そこで今回は、企業の人事・労務担当者が把握しておきたい2022年の労働法の主な改正内容を時系列にまとめてご紹介します。
2022年1月には、健康保険法と雇用保険法の改正が行われました。
・傷病手当金制度の支給期間の見直し(健康保険法の改正)
私傷病による療養のために休業が必要となる際に、その期間の生活保障として給付される傷病手当金の支給期間が変更されています。
これまでの支給期間は「支給を始めた日から起算して1年6ヵ月を超えない期間」とされていましたが、改正後は「支給を始めた日から通算して1年6ヶ月間」に変更となっています。
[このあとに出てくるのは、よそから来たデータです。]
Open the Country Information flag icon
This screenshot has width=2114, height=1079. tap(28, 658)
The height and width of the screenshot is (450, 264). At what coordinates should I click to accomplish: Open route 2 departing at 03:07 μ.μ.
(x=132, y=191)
この改正により傷病手当金の支給開始後に出勤と休業を繰り返している場合は、傷病手当金の給付開始から1年6ヵ月が経過しても支給日数が通算して1年6ヵ月までを超えるまでは、傷病手当の給付を受けることができるようになりました。
・雇用保険マルチジョブホルダー制度の創設(雇用保険法の改正)
65歳以上の労働者を対象とした新制度です。
65歳以上の労働者が複数の事業所で勤務し、2つの事業所における雇用見込みがそれぞれ31日以上であり、1週間あたりの所定労働時間の合計が20時間以上となる場合、本人の申し出によって申し出日から雇用保険の被保険者になることができます。
2022年4月にはパワハラ防止対策の義務化や女性活躍推進法、育児・介護休業法の改正が行われました。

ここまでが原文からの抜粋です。